Coating the stainless with such materials as platinum and palladium effectively makes it a catalytic converter, and produces very significant reductions in emissions of NO_x and other pollutants. The technology is available for license.

W.B. Astle, Jr., Astle Corp., 146 Old Farm Rd., Leominster, MA 01453, 508-534-0979.

Nitinol valve

Replacing the electromagnetic coil in a pneumatic valve with a nickel-titanium shape memory alloy (nitinol) cuts valve cost 60%. Why? Compared to a solenoid valve, the nitinol valve consumes less power; has virtually no audio, electrical, or magnetic emissions; can modulate flow proportionally; requires loose manufacturing tolerances; has fewer parts, and is smaller in size. It is also lightweight and non-magnetic.

How does it work? A heat-activated shape memory alloy wire functions as the valve actuator. It contracts when electrical power is applied, relaxes when power is removed. A compression spring holds the seal against the seat when power is off. When power is applied, the nitinol wire heats up and pulls the seal off the seat, allowing air to flow.

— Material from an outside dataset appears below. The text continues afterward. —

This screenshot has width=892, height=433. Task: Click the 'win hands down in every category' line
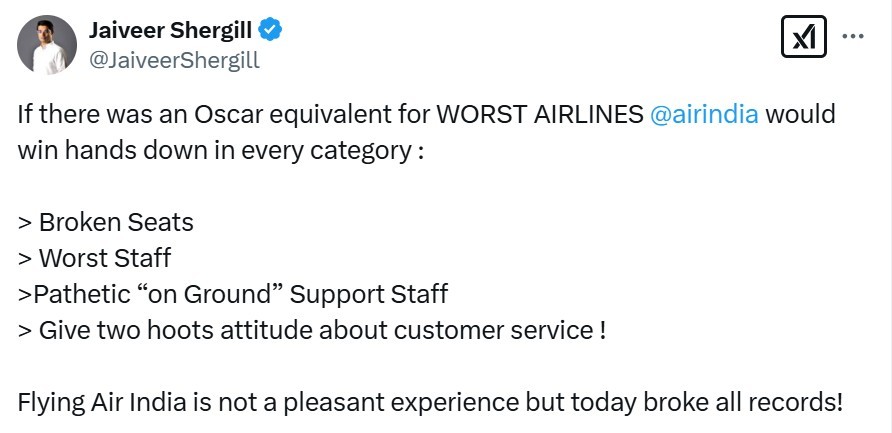click(x=220, y=150)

Curtis Coffee, Advanced Control Technologies, Inc., 8076 Woodland Dr., Indianapolis, IN 46278, 317-337-0100.

Locking key

Key rollover is a common problem in the high-frequency, high-inertia, stop/start applications of clutches/brakes. As key and keyway wear, the key eventually rolls over in the keyway channel, losing all torque transmission. Damage can require disassembly and replacement of shafts, bearings, and seals.

A patented locking system secures the clutch/brake output shaft in blind bores like those found in gear reducers. Screwing the locking bar into the shaft forces the key up a ramp to prevent backlash. The system is an integral feature of Air Champ(R) flange-mounted clutch/brakes.

Dave Amundson, Horton Industrial Products, Inc., 1170 15th Ave. S.E., Minneapolis, MN 55414, 612-378-6415.